WHAT IS NEEDED:
Copy each line of the data below exactly, leaving out pictures.

DATA TO USE:

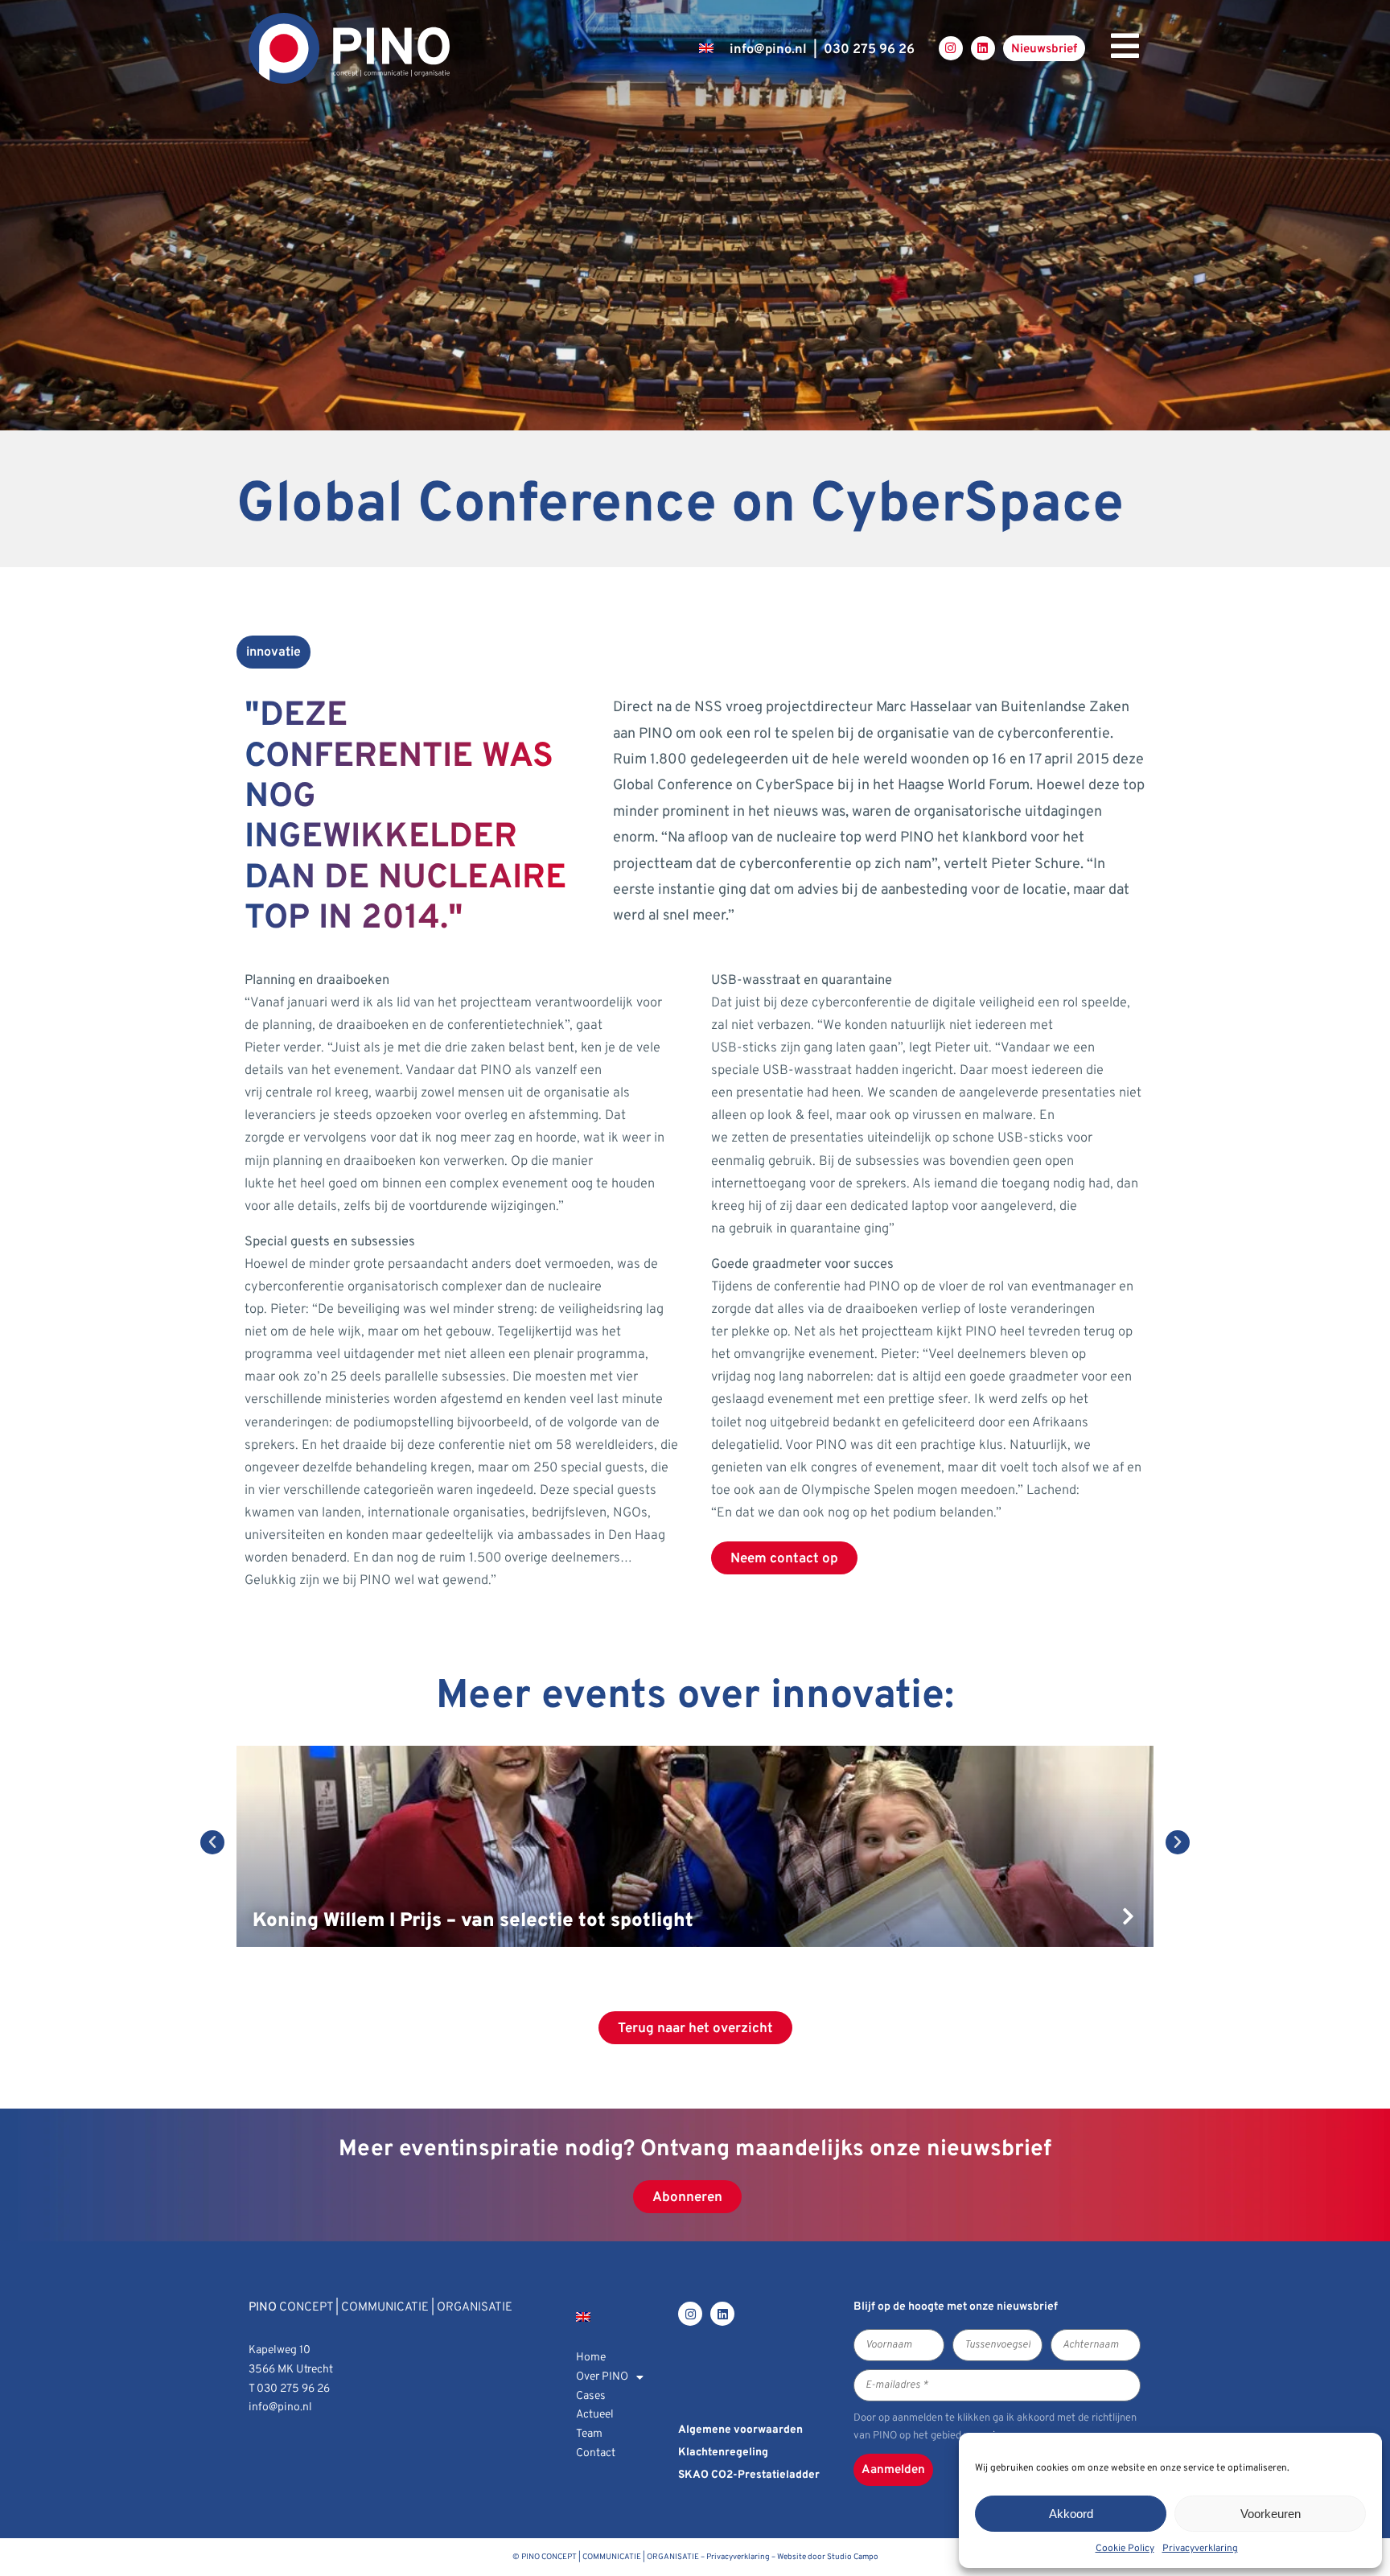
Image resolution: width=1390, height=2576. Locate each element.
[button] (212, 1842)
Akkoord (1071, 2513)
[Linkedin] (983, 48)
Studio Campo (852, 2557)
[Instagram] (951, 48)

EXPECTED OUTPUT:
Image resolution: width=1390, height=2576. Locate each element.
[button] (212, 1842)
Akkoord (1071, 2513)
[Linkedin] (983, 48)
Studio Campo (852, 2557)
[Instagram] (951, 48)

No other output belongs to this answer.